Items –
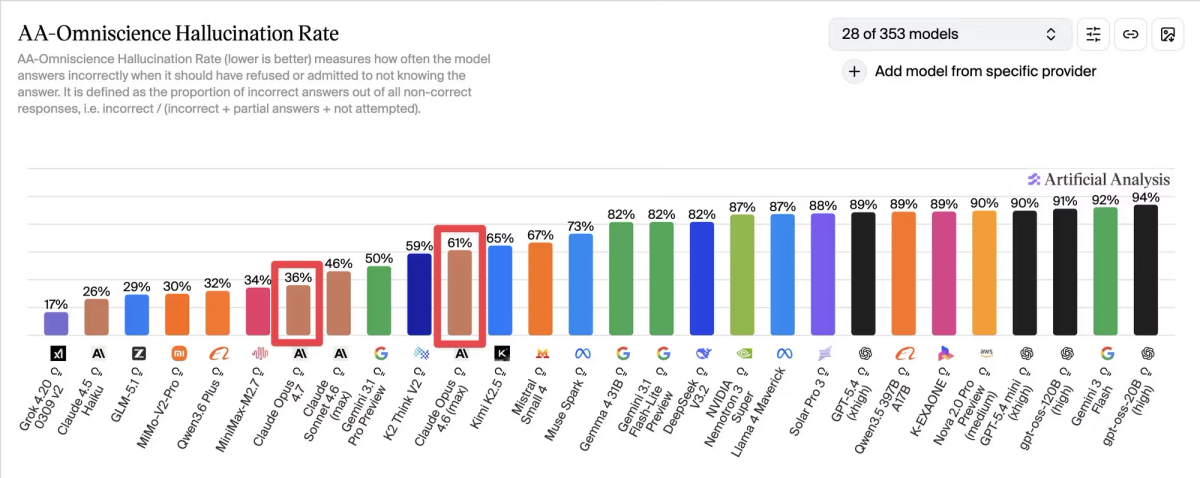Viewport: 1200px width, 478px height.
Task: Click the NVIDIA logo under Nemotron 3 Super
Action: click(742, 353)
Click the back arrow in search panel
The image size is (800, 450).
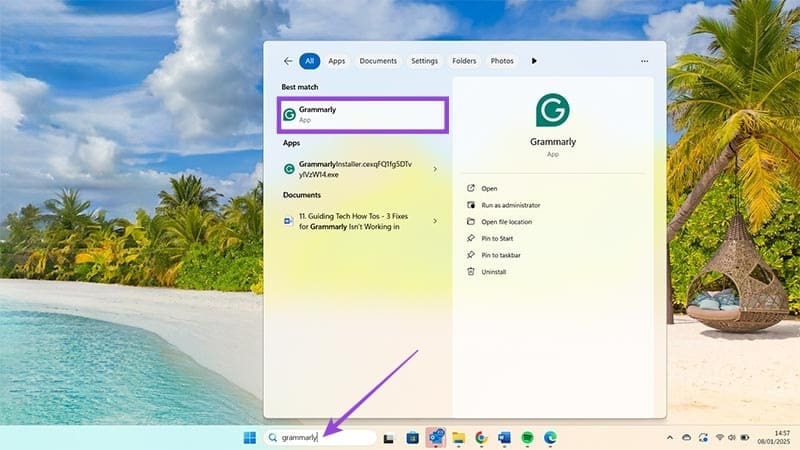point(288,61)
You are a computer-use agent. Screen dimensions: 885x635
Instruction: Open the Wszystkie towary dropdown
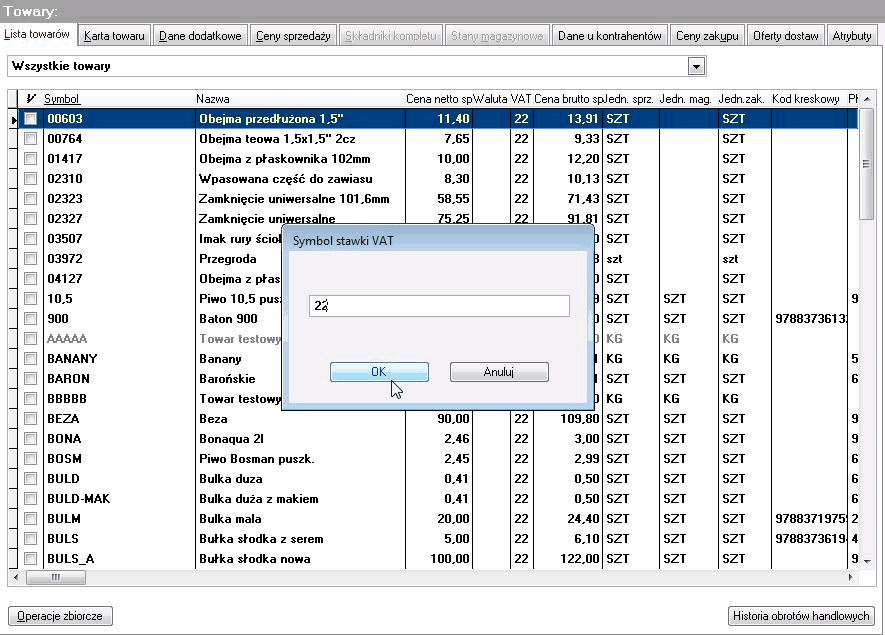coord(696,67)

Task prompt – Put every line of the rows above into a Markdown table with two columns, Number and Text, giving each line its own numbered table row. Skip blank lines and leave the pictures out.

Answer below –
| Number | Text |
|---|---|
| 1 | Viewport: 1200px width, 478px height. |
| 2 | Task: Click the NVIDIA logo under Nemotron 3 Super |
| 3 | Action: click(742, 353) |
| 4 | Click the back arrow in search panel |
| 5 | The image size is (800, 450). |
| 6 | point(288,61) |
| 7 | You are a computer-use agent. Screen dimensions: 885x635 |
| 8 | Instruction: Open the Wszystkie towary dropdown |
| 9 | coord(696,67) |